To the west of Pennard village, overlooking the valley of Pennard Pill, is the 12th-century ruins of Pennard Castle. The castle was abandoned in the 14th-century due to encroachment from the sand dunes. It was described as "desolate and ruinous" by 1650 and today only the gatehouse and some of the curtain wall remain.

===Pennard Golf Club===
Pennard Golf Club is an 18-hole golf course known as the "links in the sky" due to its lofty views over the coast and Pennard Sand Dunes. Described variously as "intimidating" and only second in beauty to the Langland Bay Golf Club, the club invited golf architect Tom Doak to rebuild and redesign its bunkers in 2015.

===St Mary's Church===
The parish church of St Mary's, post dates an earlier medieval church of the same name which was located near Pennard Castle. The older church was abandoned in the 1500s and only the foundations remain. The newer church was restored in 1847 and a porch added. Inside the church there is a Jacobean pulpit and font cover, as well as some 18th-century wall tablets. The church became Grade II listed in 1964.

The poets Vernon Watkins (1906–1967), Harri Webb (1920–1994) and Nigel Jenkins (1949–2014) are buried in the churchyard. Watkins also has a memorial plaque inside the church.

St Mary's is open all year during daylight hours, with services every Sunday.

==Local politics==
Pennard lies in the Gower UK Parliament constituency and Senedd constituency. The Pennard ward elects a councillor to the City and County of Swansea Council.

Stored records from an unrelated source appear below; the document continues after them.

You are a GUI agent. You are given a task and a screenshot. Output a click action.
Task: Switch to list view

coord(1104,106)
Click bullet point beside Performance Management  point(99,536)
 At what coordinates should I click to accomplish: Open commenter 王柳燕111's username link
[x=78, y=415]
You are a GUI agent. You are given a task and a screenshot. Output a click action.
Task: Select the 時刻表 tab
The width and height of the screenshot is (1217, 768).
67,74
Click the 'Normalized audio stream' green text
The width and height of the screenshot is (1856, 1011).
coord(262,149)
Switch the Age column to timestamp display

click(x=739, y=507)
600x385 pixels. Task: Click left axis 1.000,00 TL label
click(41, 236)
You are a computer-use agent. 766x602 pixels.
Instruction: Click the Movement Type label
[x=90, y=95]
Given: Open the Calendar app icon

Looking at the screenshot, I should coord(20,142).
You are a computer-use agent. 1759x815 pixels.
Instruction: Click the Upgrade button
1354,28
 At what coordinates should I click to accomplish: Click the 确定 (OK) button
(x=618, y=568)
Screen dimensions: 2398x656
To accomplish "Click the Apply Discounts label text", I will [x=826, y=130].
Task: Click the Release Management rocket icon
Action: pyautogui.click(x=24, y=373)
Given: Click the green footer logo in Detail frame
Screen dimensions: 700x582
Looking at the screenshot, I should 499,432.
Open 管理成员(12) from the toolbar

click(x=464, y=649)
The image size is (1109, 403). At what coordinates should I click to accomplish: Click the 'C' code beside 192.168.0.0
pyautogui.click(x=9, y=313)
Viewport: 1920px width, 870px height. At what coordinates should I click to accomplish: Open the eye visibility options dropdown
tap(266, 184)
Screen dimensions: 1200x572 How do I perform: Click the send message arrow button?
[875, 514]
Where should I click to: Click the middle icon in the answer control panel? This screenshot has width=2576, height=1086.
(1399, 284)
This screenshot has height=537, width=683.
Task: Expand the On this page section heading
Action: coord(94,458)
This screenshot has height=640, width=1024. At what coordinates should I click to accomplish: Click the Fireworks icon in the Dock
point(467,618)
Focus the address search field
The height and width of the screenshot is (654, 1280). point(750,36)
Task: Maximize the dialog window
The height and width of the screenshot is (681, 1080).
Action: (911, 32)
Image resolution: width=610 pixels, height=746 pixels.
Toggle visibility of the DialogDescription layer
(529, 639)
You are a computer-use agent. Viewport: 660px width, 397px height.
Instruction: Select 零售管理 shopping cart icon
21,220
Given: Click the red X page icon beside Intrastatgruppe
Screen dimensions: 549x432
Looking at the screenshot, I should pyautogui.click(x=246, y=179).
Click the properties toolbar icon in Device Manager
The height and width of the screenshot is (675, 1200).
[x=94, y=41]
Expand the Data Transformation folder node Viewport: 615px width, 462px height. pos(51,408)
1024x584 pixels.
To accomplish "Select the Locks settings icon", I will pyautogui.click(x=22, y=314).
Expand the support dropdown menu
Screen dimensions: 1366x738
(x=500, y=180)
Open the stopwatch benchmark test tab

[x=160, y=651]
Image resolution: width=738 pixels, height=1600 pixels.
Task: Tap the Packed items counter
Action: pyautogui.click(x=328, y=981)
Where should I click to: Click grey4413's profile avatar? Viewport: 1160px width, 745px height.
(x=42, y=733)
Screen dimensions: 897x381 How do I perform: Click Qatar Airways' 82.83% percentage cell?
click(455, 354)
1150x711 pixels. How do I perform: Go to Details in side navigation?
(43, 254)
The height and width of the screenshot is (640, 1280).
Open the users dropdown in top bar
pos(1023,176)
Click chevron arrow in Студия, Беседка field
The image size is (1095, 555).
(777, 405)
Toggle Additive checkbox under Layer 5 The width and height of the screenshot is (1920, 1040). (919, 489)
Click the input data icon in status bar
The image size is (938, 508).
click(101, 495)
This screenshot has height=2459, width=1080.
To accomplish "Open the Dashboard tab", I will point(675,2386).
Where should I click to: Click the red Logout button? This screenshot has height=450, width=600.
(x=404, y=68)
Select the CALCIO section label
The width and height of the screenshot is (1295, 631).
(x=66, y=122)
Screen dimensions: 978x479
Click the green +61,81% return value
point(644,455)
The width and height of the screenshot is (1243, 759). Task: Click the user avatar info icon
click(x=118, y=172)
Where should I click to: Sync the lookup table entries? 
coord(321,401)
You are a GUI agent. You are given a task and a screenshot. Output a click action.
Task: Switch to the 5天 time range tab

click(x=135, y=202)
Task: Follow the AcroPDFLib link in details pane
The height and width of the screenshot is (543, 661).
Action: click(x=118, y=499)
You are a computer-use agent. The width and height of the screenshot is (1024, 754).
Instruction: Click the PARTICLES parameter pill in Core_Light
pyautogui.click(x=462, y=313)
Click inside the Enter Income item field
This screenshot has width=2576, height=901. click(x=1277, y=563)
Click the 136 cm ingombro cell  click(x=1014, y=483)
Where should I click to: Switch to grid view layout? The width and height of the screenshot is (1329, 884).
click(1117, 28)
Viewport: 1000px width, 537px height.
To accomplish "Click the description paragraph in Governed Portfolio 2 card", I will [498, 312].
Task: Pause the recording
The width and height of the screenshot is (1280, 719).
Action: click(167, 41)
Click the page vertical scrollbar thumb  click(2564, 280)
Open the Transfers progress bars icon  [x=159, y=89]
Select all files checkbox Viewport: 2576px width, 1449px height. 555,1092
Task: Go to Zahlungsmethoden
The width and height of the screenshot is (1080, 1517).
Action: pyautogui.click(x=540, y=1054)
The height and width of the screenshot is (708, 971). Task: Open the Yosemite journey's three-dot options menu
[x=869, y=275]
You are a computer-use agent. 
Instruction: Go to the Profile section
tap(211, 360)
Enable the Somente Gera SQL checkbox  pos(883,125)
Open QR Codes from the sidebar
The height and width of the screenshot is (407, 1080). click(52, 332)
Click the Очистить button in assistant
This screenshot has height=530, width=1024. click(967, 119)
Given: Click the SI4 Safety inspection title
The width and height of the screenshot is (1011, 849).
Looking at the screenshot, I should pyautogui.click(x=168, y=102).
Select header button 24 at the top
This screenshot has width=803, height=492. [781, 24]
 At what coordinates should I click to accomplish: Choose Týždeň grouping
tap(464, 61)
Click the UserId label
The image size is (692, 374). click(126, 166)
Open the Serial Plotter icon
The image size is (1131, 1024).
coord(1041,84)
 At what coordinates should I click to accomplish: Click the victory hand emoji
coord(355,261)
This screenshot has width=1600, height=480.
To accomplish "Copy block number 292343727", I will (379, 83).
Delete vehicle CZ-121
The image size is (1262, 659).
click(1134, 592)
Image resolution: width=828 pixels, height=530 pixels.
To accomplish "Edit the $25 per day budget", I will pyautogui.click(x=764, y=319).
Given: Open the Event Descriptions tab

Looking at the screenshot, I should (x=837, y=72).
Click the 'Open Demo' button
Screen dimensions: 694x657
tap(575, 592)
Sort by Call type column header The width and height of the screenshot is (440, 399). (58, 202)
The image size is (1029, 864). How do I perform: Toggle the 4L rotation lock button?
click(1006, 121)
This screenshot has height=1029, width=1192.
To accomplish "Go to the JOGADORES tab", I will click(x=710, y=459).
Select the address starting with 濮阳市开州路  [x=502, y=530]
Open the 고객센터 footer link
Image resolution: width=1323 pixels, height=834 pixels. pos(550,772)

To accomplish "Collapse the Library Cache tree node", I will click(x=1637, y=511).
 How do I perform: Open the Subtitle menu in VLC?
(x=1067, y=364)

The Pennard community (civil parish) includes the nearby villages of Southgate, Kittle, Sandylane, Cannisland and Langrove. It elects a Community council of fourteen members. The council is divided into two ward areas, Southgate and Kittle, who return eleven and three councillors respectively. It made the Swansea news in 2013 when the chairman resigned after other councillors expressed concerns about the running of the council.

The community of Pennard is twinned with Passage West in the Republic of Ireland.